TASK DATA Start Marker
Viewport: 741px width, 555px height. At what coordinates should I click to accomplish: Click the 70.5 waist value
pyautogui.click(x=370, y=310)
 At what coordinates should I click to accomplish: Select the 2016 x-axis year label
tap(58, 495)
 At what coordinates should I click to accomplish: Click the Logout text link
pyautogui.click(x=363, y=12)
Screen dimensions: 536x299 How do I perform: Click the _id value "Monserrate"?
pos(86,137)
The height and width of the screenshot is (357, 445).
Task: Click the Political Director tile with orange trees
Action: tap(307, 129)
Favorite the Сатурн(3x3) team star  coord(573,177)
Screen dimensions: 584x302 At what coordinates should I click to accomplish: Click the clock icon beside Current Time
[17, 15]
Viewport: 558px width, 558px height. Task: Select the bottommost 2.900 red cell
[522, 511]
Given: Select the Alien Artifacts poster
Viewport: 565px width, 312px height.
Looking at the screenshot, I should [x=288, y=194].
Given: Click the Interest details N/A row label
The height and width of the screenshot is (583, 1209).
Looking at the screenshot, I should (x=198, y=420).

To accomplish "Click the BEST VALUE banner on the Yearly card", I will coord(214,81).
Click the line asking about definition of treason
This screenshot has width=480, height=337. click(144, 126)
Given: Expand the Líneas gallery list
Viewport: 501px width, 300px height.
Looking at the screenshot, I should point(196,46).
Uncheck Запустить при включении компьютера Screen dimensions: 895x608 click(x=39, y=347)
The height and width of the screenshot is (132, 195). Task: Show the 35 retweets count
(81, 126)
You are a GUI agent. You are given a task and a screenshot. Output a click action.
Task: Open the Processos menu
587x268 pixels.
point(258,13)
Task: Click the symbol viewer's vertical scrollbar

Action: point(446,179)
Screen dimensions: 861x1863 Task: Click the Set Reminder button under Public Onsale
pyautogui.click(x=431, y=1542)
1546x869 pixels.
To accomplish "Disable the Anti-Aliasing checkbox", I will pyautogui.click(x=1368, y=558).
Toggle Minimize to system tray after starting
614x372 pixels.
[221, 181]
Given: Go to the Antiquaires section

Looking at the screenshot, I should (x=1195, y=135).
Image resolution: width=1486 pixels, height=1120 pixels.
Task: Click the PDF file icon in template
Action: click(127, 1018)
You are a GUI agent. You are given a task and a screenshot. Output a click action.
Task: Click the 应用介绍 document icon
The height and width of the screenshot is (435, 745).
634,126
TASK DATA End Marker
▶ [ACTIVITY]:
Retype, in the same exact form, the lines of the material above from the line holding "Task: Click the symbol" through the line holding "1546x869 pixels.".

▶ [RESPONSE TO THE EXERCISE]:
Task: Click the symbol viewer's vertical scrollbar

Action: point(446,179)
Screen dimensions: 861x1863 Task: Click the Set Reminder button under Public Onsale
pyautogui.click(x=431, y=1542)
1546x869 pixels.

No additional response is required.